EXERCISE DETAILS → Extract the lines from the start of the material through the line containing "step-8-b2: REC is", and reproduce them word for word.

:: EXTRACTED DATA ::

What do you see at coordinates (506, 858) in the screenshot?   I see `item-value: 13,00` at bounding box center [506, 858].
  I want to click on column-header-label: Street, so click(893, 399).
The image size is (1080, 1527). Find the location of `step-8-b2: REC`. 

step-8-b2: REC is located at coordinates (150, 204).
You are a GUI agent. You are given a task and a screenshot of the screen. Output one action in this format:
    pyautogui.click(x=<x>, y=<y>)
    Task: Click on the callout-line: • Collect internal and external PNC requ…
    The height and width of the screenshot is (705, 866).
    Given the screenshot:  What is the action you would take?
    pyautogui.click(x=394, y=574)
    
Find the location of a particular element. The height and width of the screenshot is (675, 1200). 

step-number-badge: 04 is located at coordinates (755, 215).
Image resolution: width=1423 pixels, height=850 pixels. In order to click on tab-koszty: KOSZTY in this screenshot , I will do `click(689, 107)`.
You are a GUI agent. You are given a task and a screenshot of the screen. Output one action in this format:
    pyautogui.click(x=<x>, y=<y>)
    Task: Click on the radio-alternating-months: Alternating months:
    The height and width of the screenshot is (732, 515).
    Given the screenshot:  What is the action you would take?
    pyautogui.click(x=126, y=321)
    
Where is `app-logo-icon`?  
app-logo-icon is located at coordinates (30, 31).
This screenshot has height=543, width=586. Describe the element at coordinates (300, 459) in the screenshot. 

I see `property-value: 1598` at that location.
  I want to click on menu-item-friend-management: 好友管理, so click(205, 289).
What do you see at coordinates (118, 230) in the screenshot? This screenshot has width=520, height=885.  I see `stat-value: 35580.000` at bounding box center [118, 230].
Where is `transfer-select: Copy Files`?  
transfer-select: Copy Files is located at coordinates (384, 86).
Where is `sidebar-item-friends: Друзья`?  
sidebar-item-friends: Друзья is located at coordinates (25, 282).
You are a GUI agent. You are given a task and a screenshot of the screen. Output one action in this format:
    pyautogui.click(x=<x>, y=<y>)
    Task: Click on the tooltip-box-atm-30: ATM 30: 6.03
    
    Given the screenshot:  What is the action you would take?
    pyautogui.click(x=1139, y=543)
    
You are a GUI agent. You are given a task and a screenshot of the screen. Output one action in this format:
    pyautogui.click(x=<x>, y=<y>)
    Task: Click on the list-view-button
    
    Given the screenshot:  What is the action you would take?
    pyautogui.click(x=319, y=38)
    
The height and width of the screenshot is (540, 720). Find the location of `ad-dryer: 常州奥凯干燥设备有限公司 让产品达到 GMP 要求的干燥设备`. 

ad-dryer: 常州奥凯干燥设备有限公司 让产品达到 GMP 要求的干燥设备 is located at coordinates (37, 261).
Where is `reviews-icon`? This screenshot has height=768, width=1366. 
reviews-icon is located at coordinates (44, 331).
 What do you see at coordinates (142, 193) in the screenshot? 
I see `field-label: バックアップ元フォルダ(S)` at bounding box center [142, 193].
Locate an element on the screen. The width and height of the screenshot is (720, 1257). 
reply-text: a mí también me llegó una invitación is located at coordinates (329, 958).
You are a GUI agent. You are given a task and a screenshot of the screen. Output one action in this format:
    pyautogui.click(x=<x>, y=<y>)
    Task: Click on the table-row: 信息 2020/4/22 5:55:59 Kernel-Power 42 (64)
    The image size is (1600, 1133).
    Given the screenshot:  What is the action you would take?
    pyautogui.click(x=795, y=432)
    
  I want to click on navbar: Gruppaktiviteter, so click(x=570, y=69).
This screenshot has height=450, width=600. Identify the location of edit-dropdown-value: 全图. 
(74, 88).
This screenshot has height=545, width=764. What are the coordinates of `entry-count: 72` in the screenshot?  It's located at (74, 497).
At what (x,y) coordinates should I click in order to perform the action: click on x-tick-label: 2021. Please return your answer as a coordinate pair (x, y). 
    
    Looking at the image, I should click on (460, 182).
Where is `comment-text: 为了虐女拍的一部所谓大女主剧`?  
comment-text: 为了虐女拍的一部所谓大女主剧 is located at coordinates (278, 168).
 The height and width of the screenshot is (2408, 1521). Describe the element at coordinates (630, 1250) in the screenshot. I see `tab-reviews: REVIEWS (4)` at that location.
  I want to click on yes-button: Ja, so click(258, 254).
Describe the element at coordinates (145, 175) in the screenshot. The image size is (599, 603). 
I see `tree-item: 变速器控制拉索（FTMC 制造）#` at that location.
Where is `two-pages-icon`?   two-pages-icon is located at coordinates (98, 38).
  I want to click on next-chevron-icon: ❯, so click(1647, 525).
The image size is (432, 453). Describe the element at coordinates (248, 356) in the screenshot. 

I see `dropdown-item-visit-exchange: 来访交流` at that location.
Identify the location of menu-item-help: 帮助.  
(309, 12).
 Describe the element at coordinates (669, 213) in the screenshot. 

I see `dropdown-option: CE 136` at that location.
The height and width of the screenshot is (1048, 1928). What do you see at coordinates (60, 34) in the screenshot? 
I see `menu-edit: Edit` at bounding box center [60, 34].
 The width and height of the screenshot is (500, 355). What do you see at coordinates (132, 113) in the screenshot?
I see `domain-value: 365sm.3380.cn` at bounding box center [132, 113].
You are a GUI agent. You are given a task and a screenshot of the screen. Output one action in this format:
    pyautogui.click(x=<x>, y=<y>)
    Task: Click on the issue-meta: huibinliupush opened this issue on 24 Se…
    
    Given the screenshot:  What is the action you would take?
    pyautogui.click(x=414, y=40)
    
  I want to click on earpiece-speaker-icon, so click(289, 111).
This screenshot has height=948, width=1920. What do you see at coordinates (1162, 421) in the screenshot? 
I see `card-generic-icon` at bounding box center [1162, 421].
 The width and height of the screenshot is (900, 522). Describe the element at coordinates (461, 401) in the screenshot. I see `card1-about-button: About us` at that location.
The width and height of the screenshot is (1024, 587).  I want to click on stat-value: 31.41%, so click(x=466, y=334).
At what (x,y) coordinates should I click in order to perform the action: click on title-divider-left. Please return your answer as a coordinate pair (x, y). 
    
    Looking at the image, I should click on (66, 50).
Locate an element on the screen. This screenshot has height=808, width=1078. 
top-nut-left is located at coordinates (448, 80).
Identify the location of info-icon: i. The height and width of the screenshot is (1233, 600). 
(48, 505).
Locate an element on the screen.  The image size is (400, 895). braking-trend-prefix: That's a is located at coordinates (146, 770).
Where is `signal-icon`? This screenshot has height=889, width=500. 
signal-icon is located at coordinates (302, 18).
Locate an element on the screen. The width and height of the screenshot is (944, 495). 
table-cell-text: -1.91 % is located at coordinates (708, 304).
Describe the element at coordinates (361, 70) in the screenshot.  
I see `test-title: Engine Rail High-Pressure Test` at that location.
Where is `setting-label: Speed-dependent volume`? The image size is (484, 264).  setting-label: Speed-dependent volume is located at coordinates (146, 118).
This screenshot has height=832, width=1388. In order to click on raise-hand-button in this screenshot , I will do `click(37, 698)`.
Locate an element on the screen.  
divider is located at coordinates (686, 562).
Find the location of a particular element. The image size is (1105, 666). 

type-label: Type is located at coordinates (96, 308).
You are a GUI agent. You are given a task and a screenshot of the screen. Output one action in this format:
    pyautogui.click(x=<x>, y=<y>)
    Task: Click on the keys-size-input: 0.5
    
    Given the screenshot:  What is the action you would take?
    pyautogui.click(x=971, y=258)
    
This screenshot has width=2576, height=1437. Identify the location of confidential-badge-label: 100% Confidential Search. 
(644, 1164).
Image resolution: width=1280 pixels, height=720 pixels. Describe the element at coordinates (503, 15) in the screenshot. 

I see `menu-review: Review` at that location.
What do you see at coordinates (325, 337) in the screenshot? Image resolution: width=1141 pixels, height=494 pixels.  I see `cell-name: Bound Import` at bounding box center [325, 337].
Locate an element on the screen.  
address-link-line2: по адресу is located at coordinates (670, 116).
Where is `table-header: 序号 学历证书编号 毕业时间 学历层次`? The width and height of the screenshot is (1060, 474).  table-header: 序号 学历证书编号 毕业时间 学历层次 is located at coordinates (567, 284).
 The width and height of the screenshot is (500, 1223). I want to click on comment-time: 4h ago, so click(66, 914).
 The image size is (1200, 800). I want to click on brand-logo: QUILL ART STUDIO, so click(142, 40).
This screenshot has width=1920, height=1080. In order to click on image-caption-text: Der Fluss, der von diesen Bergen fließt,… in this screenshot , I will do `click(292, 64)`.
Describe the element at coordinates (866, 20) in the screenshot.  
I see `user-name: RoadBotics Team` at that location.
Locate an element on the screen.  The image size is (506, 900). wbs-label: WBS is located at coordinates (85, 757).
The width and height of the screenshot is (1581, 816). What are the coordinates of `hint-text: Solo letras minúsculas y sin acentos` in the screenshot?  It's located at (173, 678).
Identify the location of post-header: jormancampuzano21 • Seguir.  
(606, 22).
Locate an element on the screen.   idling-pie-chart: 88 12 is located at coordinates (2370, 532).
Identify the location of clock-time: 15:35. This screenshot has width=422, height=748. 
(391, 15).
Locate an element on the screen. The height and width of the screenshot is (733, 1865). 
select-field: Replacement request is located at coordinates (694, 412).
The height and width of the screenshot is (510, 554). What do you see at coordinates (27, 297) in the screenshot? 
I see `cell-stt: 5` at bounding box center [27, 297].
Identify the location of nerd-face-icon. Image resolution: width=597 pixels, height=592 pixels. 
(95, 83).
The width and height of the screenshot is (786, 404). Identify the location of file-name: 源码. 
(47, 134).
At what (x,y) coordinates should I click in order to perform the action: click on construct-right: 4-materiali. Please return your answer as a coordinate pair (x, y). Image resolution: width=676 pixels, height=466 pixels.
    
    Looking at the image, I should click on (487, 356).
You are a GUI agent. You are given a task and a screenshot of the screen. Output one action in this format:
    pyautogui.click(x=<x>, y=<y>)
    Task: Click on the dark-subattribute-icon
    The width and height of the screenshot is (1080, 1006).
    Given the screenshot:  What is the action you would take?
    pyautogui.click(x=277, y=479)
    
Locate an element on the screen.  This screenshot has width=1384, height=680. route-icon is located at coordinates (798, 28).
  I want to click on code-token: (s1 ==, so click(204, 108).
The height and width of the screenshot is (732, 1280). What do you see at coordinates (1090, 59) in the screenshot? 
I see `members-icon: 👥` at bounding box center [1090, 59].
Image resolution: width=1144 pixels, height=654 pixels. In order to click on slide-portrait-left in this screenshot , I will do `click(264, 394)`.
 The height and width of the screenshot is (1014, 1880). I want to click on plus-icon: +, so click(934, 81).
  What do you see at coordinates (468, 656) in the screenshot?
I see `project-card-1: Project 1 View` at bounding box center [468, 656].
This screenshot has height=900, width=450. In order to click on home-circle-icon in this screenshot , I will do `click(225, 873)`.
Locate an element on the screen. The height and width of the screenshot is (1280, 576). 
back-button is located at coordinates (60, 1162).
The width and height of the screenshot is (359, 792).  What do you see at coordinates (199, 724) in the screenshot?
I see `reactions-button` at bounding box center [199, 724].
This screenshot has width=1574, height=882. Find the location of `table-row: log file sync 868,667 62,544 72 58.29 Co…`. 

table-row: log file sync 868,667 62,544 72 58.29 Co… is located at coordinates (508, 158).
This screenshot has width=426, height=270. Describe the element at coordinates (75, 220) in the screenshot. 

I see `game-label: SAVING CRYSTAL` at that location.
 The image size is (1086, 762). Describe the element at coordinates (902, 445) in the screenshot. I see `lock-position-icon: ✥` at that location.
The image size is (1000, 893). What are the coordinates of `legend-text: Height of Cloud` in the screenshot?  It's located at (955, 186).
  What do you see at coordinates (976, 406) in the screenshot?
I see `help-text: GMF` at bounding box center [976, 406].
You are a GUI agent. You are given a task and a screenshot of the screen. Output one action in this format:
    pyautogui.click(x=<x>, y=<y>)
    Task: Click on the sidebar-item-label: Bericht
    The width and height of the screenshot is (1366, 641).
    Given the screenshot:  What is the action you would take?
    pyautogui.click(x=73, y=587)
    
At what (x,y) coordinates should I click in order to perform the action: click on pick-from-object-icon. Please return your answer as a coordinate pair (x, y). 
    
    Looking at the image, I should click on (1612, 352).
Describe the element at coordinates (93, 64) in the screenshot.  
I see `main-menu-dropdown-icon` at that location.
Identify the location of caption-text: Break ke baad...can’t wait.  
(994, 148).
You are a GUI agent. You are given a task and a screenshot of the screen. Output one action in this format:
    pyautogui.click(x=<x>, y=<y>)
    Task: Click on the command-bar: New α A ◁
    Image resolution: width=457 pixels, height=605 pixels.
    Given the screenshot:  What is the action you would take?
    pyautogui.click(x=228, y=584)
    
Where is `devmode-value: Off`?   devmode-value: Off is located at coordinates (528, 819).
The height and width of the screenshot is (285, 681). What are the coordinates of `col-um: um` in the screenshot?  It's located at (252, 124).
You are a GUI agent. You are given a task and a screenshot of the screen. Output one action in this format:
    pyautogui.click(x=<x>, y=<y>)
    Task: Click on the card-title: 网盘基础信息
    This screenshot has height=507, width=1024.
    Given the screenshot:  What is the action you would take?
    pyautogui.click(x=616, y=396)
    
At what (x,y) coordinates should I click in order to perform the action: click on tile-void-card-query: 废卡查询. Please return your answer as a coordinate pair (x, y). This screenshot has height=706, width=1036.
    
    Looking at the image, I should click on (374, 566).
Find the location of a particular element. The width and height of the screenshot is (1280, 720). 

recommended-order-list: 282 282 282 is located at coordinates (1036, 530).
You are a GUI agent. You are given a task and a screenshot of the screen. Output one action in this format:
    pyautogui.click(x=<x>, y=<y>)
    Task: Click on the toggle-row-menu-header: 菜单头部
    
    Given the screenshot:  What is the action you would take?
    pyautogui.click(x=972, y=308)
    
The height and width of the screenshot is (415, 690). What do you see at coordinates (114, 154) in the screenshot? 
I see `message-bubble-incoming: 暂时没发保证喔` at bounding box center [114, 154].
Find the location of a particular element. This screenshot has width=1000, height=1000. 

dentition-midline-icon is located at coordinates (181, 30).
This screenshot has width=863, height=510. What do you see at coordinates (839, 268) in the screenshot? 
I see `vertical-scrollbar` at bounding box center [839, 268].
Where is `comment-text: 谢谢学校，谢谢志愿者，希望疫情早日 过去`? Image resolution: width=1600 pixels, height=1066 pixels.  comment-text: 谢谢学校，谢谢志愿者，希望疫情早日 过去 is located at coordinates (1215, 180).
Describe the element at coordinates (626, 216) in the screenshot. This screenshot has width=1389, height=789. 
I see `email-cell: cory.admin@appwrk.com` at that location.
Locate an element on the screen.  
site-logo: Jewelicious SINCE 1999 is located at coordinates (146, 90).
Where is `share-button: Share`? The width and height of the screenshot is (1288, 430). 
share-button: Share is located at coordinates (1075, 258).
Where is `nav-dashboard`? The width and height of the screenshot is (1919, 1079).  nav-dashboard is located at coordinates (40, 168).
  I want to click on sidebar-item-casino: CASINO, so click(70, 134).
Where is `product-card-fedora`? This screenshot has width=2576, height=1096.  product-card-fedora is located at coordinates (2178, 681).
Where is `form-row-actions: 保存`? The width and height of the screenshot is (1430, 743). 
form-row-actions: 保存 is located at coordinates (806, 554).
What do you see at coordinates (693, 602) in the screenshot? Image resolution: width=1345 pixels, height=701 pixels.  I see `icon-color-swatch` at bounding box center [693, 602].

:::

ANSWER SECTION →
What do you see at coordinates (506, 858) in the screenshot?   I see `item-value: 13,00` at bounding box center [506, 858].
  I want to click on column-header-label: Street, so click(893, 399).
The image size is (1080, 1527). Find the location of `step-8-b2: REC`. 

step-8-b2: REC is located at coordinates (150, 204).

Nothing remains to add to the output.